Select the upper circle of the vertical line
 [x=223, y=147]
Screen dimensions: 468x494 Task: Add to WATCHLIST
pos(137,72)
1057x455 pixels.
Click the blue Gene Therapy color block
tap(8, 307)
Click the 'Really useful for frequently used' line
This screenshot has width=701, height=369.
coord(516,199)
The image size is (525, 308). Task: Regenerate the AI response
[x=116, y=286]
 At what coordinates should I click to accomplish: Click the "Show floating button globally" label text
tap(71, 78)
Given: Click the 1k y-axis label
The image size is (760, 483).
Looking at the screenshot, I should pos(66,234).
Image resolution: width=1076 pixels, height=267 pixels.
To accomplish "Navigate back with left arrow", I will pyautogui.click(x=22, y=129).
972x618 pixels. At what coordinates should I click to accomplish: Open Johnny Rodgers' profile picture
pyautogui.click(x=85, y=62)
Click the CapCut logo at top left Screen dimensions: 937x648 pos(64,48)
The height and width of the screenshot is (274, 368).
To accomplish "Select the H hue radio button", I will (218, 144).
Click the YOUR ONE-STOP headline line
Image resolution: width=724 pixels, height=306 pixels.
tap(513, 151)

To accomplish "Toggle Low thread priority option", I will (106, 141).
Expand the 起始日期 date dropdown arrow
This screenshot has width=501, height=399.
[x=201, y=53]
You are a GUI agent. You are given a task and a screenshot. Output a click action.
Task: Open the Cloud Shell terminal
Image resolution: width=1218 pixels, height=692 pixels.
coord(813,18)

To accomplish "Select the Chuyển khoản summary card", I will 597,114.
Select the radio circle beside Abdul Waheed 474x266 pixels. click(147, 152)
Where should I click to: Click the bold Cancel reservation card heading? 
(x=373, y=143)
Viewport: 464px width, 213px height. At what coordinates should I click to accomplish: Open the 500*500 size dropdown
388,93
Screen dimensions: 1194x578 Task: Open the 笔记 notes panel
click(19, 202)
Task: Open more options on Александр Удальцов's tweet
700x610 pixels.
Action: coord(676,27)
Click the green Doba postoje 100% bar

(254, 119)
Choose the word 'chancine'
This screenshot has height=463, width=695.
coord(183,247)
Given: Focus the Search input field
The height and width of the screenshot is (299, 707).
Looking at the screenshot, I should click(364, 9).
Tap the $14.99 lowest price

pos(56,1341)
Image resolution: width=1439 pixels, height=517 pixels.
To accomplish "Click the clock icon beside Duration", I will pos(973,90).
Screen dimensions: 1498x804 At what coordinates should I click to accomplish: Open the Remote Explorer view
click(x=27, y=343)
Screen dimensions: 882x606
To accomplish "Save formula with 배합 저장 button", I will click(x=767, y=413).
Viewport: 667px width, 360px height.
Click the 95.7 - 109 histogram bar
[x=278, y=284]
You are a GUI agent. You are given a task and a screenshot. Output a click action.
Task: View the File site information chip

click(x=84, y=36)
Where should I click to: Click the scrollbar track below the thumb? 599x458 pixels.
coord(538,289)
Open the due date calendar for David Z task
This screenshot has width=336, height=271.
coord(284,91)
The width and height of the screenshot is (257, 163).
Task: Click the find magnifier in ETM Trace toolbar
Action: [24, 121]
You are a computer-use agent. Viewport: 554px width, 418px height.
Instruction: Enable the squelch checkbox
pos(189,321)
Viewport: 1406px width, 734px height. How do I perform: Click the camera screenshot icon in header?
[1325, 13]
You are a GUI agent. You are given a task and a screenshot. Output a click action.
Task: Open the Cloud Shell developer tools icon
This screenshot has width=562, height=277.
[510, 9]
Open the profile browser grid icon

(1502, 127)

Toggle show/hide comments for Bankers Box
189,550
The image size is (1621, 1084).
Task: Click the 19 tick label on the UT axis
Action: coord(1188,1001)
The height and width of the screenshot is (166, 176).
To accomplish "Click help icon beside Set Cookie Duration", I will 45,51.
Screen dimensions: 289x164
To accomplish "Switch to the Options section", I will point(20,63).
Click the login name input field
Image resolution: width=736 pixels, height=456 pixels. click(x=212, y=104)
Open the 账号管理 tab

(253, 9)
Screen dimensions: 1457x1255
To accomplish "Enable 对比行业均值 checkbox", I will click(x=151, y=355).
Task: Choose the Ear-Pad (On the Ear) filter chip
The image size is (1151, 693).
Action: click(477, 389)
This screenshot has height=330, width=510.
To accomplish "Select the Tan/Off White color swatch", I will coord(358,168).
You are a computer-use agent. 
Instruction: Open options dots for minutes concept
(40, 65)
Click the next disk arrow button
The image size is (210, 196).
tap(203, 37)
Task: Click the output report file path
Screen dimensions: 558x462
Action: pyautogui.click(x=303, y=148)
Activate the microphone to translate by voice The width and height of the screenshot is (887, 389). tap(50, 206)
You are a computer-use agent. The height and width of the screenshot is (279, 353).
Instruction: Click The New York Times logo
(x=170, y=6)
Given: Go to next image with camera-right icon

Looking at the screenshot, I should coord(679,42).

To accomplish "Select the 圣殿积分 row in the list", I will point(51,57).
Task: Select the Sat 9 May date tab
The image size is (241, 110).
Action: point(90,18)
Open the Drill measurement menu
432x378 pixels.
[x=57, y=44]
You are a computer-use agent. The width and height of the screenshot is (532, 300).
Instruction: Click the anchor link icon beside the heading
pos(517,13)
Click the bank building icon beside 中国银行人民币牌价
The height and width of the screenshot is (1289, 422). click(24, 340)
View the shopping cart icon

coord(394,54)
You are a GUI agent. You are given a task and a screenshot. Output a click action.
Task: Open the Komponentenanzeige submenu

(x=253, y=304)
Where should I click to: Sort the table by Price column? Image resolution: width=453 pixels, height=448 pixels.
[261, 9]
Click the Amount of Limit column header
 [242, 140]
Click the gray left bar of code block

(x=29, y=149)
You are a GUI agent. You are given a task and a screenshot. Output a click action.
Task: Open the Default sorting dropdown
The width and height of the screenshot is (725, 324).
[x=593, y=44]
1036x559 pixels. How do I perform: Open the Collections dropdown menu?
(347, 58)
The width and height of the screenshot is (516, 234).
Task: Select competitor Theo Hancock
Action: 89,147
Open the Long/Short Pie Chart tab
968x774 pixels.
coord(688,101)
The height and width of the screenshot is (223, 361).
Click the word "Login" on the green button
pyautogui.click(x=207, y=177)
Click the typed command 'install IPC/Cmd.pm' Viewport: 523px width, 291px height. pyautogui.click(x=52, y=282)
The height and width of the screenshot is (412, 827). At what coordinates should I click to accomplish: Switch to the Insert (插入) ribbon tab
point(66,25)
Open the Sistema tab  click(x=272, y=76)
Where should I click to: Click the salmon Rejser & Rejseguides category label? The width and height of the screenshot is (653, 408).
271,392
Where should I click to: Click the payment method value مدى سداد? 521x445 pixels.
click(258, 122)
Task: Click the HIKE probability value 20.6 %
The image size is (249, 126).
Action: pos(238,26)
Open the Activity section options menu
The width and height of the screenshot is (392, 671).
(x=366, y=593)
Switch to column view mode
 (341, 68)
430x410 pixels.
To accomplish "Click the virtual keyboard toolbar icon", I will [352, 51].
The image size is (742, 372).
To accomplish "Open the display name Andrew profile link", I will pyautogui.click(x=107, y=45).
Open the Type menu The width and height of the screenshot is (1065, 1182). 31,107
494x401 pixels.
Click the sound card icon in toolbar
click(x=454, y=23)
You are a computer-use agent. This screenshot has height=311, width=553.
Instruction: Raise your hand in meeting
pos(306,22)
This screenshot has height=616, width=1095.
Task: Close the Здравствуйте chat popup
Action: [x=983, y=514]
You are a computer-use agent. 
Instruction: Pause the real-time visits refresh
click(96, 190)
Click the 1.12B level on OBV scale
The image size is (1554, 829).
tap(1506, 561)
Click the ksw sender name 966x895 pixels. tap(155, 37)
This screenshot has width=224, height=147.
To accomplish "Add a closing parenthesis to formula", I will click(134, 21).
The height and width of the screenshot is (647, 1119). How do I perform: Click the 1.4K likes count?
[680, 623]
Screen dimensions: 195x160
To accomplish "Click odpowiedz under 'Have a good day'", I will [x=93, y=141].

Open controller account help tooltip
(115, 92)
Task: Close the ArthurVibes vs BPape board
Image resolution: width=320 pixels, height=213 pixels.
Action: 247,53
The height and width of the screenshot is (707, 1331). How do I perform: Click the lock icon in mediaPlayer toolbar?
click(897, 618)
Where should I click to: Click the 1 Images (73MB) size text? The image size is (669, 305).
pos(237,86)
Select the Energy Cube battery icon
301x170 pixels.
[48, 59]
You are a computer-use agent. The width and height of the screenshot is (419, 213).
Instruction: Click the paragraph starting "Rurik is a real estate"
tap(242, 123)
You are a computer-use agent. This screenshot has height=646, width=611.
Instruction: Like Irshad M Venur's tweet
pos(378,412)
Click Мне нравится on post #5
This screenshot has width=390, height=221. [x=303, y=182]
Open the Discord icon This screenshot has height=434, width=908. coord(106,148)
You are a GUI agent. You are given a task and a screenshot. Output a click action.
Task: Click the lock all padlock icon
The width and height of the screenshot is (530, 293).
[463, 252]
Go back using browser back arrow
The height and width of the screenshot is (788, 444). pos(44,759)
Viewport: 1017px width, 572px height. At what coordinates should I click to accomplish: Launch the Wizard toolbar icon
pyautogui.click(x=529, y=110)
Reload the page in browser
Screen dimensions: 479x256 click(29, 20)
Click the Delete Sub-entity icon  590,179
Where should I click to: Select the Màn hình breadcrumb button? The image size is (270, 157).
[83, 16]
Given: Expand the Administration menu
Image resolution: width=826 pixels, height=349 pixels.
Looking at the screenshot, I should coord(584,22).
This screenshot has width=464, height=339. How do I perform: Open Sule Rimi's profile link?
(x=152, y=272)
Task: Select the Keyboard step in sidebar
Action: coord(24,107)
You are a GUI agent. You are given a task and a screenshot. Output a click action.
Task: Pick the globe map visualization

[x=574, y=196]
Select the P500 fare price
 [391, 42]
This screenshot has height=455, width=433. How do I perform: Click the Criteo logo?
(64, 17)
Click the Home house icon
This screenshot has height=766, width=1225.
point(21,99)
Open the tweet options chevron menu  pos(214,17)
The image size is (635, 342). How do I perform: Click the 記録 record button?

What to produce = Each line from the one with "This screenshot has width=464, height=339." through the last line of the records above must be retyped exactly, and no other line may be given.

Result of the task =
This screenshot has width=464, height=339. How do I perform: Open Sule Rimi's profile link?
(x=152, y=272)
Task: Select the Keyboard step in sidebar
Action: coord(24,107)
You are a GUI agent. You are given a task and a screenshot. Output a click action.
Task: Pick the globe map visualization

[x=574, y=196]
Select the P500 fare price
 [391, 42]
This screenshot has height=455, width=433. How do I perform: Click the Criteo logo?
(64, 17)
Click the Home house icon
This screenshot has height=766, width=1225.
point(21,99)
Open the tweet options chevron menu  pos(214,17)
The image size is (635, 342). How do I perform: Click the 記録 record button?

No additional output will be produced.